- **Required action**:
Transcribe only the lines of the listing below from the one holding "Sonnenstich (174, 1890)" through the one holding "Verbandskasten (179, 2151)", inclusive, without any change.
>>
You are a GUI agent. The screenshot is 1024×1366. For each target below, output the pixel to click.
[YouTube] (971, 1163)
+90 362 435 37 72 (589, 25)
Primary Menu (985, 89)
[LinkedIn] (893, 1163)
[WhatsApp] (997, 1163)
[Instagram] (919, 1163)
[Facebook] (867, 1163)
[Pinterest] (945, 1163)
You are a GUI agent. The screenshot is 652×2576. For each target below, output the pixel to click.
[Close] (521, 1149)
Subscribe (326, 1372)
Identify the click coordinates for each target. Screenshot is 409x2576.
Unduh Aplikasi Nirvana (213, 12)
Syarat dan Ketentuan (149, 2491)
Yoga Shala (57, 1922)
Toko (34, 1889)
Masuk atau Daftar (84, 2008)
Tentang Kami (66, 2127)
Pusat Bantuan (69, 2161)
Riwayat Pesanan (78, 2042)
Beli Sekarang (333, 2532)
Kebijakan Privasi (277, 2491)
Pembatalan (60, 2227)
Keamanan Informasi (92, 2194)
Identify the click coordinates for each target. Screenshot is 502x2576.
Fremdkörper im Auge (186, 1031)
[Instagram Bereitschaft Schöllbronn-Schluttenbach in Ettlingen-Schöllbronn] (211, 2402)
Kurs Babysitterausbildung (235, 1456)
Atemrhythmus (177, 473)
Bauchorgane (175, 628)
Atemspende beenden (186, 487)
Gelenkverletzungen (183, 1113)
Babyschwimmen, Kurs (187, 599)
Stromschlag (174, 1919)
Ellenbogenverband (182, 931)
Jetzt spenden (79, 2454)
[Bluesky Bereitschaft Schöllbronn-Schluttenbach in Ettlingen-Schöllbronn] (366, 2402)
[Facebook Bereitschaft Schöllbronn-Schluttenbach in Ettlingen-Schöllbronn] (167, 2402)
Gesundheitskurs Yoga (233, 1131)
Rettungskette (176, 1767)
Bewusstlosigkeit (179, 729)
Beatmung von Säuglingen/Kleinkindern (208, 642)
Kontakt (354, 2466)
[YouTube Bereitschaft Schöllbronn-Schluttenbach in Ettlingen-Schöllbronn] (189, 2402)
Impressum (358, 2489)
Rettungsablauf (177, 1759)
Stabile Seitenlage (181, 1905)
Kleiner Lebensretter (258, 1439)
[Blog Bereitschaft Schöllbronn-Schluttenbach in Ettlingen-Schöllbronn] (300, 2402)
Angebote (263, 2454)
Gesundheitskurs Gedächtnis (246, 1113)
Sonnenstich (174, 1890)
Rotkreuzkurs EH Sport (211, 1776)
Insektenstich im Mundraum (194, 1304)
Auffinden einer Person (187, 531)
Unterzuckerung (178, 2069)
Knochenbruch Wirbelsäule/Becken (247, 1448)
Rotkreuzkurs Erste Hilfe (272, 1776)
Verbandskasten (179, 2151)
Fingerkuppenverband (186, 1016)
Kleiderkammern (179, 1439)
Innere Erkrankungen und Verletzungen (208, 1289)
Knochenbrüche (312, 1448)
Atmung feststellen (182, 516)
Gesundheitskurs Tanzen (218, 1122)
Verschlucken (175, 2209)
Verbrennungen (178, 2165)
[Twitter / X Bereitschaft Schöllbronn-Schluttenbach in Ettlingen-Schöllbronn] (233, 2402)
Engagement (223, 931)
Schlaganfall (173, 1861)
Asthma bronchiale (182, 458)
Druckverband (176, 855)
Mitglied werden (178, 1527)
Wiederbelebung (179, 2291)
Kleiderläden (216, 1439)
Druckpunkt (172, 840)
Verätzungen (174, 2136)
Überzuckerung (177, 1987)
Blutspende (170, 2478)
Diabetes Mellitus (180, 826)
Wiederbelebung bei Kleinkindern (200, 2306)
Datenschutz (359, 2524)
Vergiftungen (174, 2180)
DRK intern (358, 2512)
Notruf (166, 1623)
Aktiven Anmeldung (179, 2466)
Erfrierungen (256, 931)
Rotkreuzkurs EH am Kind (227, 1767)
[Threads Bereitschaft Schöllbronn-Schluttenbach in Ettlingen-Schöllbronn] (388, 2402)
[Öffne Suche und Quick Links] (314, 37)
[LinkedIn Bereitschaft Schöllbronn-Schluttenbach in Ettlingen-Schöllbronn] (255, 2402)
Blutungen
<<
- **Result of the task**:
Sonnenstich (174, 1890)
Rotkreuzkurs EH Sport (211, 1776)
Insektenstich im Mundraum (194, 1304)
Auffinden einer Person (187, 531)
Unterzuckerung (178, 2069)
Knochenbruch Wirbelsäule/Becken (247, 1448)
Rotkreuzkurs Erste Hilfe (272, 1776)
Verbandskasten (179, 2151)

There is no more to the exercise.